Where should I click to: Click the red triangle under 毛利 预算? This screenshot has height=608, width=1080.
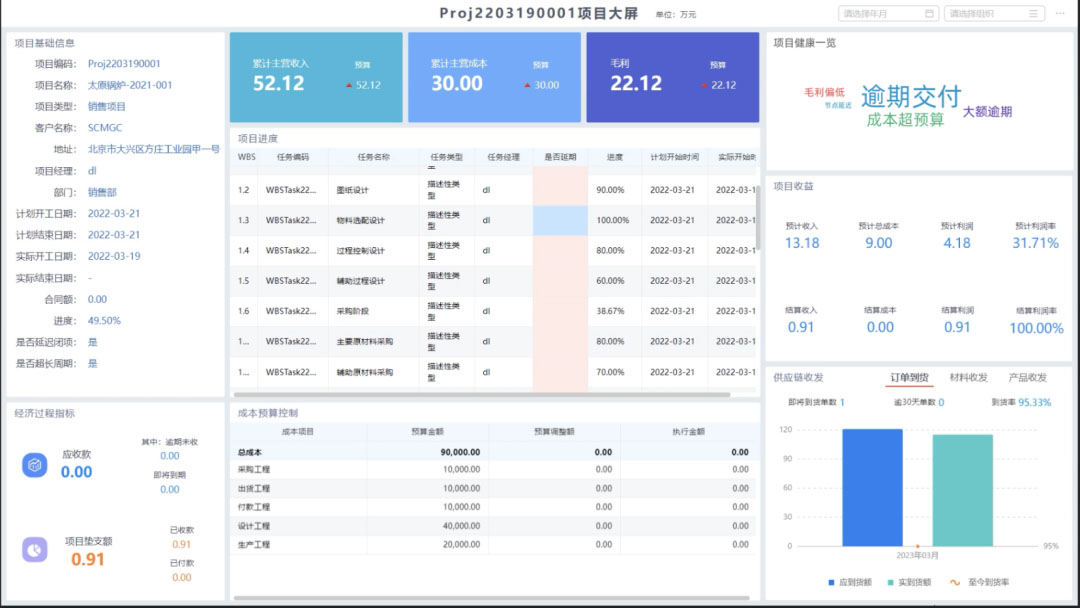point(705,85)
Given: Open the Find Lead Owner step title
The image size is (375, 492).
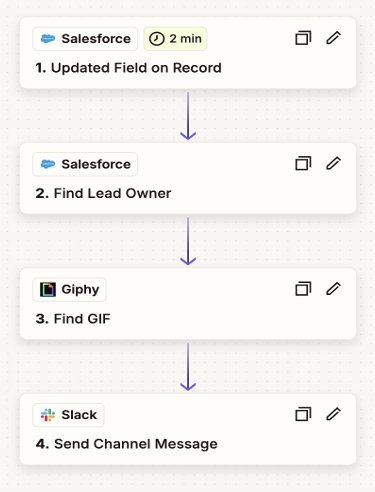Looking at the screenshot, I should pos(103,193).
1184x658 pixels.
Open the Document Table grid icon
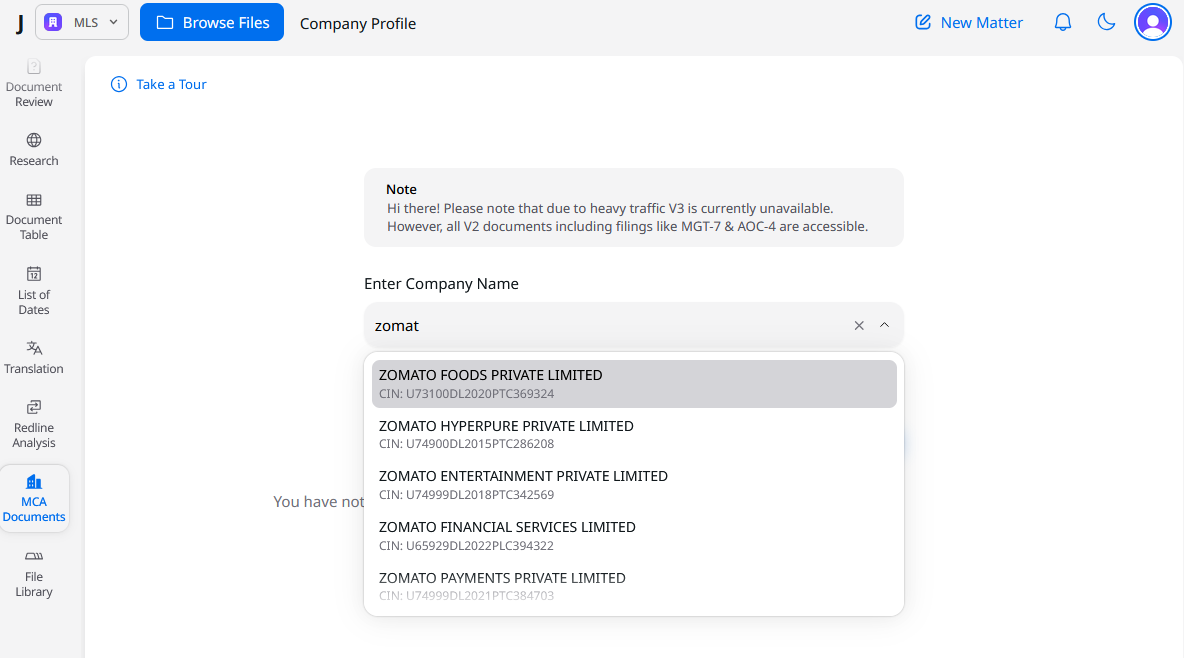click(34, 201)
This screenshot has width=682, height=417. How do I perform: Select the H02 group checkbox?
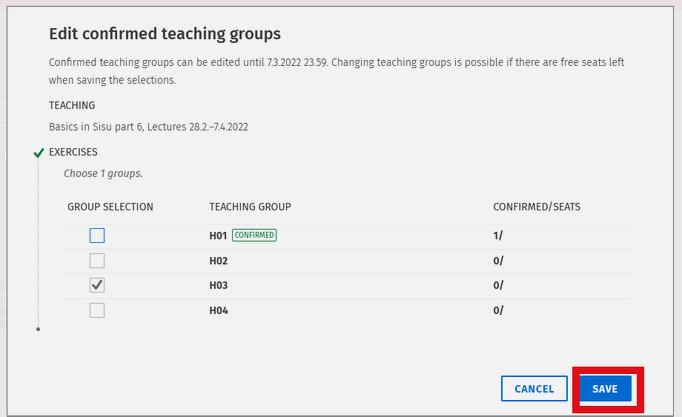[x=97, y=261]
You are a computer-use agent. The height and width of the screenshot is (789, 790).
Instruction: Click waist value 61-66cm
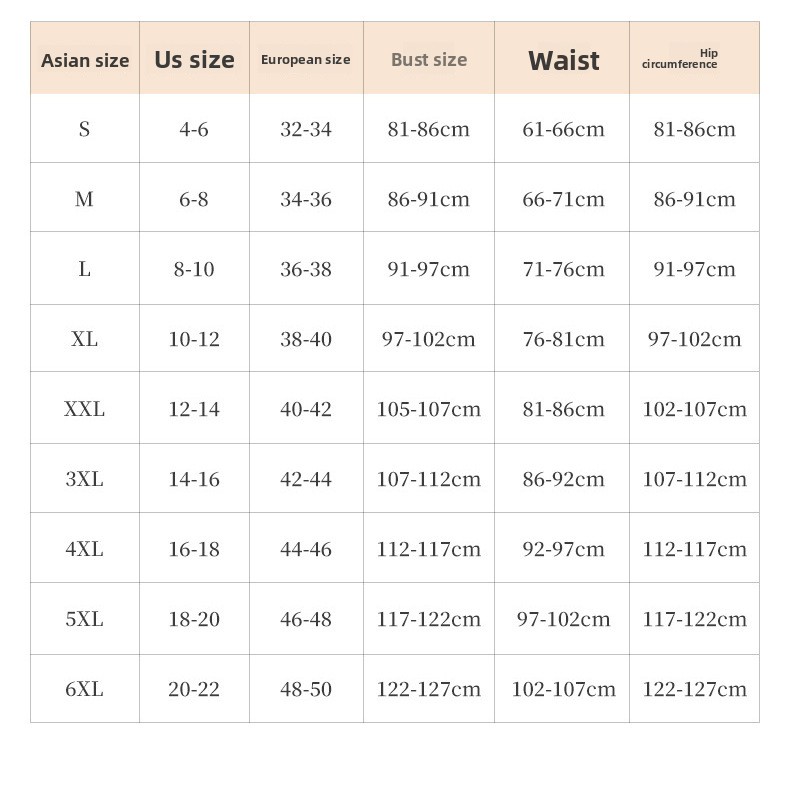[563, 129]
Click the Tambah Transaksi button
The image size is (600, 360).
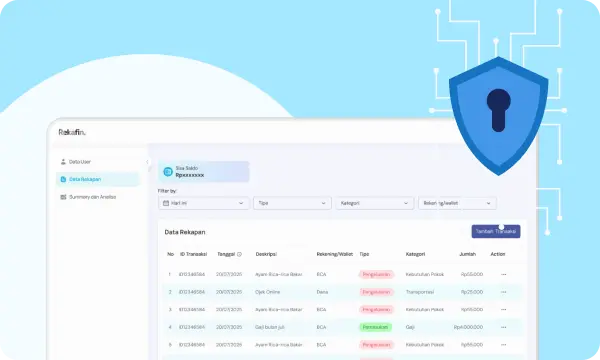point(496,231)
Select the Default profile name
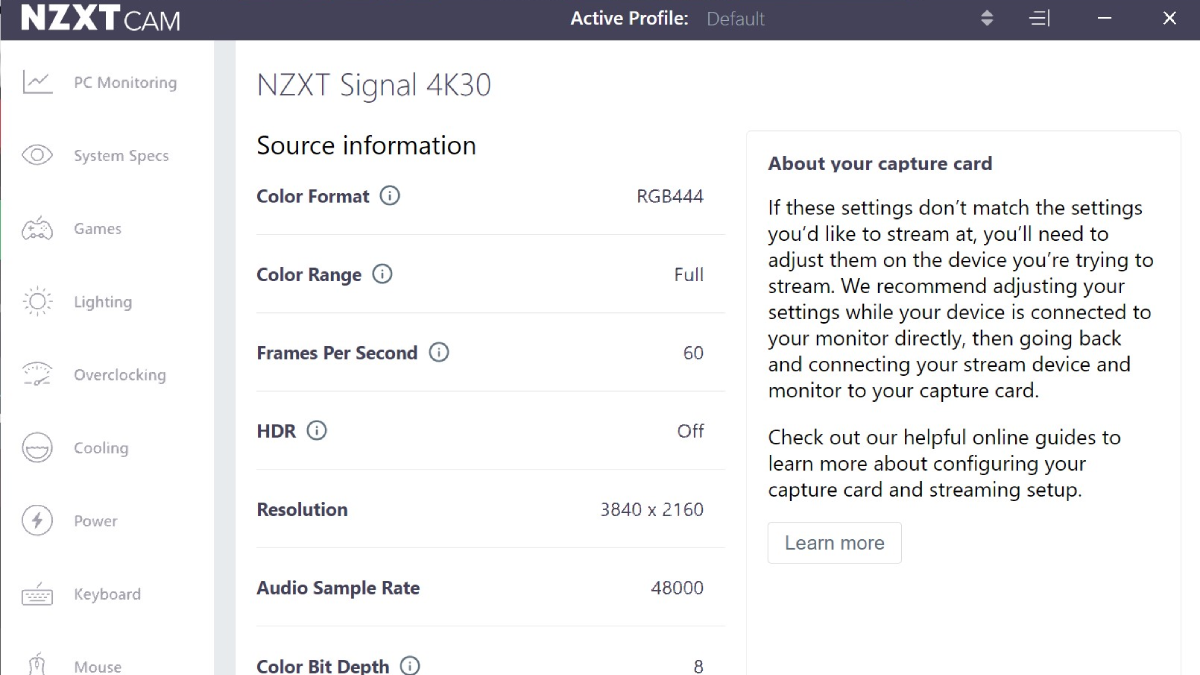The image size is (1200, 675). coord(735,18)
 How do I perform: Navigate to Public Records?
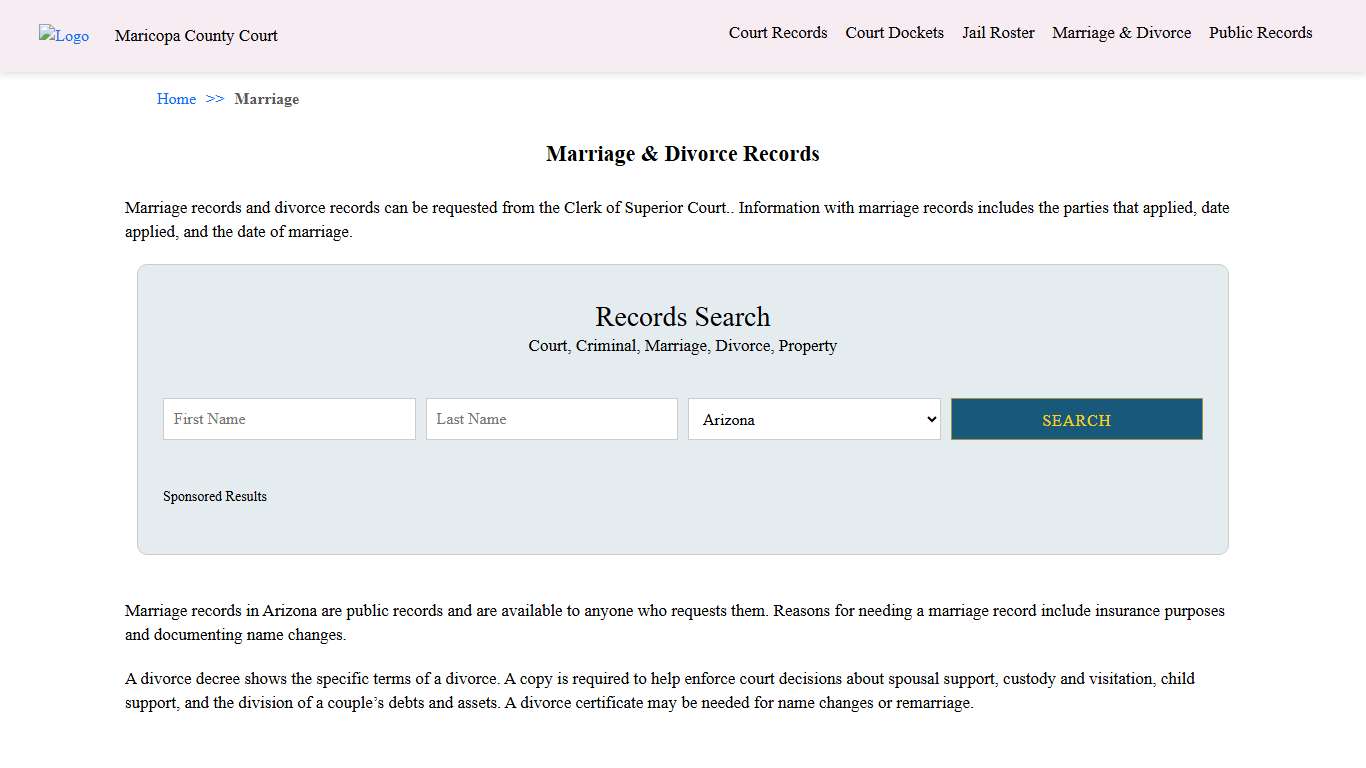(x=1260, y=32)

════════════════

§ Exercise brief
The lines from the one containing "The image size is (375, 492)." to the final line of the material, both ends included, should be retyped exactly and alone, with no pictures.

§ Exercise answer
The image size is (375, 492).
Looking at the screenshot, I should pos(103,193).
1184x658 pixels.
Open the Document Table grid icon
click(34, 201)
This screenshot has width=682, height=417. How do I perform: Select the H02 group checkbox?
[x=97, y=261]
You are a computer-use agent. The height and width of the screenshot is (789, 790).
Instruction: Click waist value 61-66cm
[563, 129]
Click the Tambah Transaksi button
The image size is (600, 360).
point(496,231)
Select the Default profile name
The image size is (1200, 675). coord(735,18)
 How do I perform: Navigate to Public Records?
(x=1260, y=32)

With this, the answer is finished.